Right. Okay. Earlier, you mentioned about oral formulations for ASO and combining technologies to get the potency high enough for those who work. Is that -- was that the only challenge of getting to an oral version? And how do you get to the point where we'll have oral data -- data for on oral therapy this year?

Well, yes, I think the key challenge was potency. So when we started looking at oral early on, we were gratified to find that antisense drugs didn't get taken up orally, if not very efficiently. And we worked with -- I mean, so worked with some formulations to optimize delivery to the gut and put it in a capsule or a tablet formulation. And really, we have optimized that with the new generation of molecules, right? But there's nothing magical in there. I think the key is just getting the potency up so that you can live with 10% and have a tablet or a capsule that's a normal-looking pill and not a big handful of large caps, all right? So that was really the key. And we'll see where we are when we take a look at our data.

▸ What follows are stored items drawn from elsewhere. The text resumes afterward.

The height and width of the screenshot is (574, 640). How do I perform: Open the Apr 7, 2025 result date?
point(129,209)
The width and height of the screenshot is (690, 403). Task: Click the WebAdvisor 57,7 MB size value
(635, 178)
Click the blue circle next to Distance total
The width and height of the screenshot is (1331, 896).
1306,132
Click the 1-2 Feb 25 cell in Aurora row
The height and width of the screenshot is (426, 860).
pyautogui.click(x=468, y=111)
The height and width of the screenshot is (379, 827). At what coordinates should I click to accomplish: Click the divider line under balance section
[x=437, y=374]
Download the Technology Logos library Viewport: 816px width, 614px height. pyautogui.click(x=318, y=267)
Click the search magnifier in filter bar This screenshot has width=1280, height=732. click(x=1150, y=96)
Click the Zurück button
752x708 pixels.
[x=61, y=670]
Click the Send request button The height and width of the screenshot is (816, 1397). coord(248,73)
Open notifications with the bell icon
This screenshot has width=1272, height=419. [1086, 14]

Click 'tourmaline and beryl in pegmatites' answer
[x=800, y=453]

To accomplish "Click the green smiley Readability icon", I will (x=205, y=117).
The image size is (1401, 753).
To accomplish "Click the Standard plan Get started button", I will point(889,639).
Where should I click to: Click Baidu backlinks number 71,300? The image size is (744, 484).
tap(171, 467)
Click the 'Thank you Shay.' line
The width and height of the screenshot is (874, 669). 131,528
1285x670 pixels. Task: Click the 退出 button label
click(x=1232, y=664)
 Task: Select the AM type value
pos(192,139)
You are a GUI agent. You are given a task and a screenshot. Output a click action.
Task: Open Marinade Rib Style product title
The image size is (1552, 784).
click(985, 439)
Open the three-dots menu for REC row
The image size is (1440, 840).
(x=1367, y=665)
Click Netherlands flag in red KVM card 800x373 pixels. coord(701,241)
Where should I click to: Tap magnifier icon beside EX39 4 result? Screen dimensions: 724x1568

Great. All right. So we have about 2 minutes left. Maybe with the final time, could you talk about the other tissue-targeting technologies you're working on and where it's heading longer term?

Yes. So well, we published our GLP-1 targeting approach for targeting the beta cell of the pancreas. That one gave spectacular improvements in potency, whereas we didn't have any target engagement in the beta cell before when we put the GLP-1 on the oligo, it was amazing potency, better than even the GalNAc LICA. So we're working hard to try and translate that and move that forward. And beyond that, we have a very broad and very aggressive LICA program targeting all the tissues that one would be interested in, in targeting with antisense molecules. People are making -- people -- I'm sure people have seen some of the transferrin receptor targeting data of -- from other companies. We've been well aware of that and are excited about the ability to target muscle with variety of ligands, including potentially transferrin receptor acceptors and also other ones. We're looking at LICAs for lots of different tissues, and I think that, that's one of the futures of antisense technology is getting LICA technology to work for the tissue you want to target. It will lower the dose and improve the convenience and make the technology do exactly what it should be, which is a precision medicine tool for modulating gene expression in one tissue where you want to and not where you don't. So I think it's going to be hugely important, and we're investing big time in it.

Well, that sounds great. That's all the time we have. Thank you, Wade, and thank you, Eric, for joining us and providing all the details and overview of the company. Appreciate it.

Thank you.

We'll take a brief break and return for our next presentation in a few minutes. Thank you.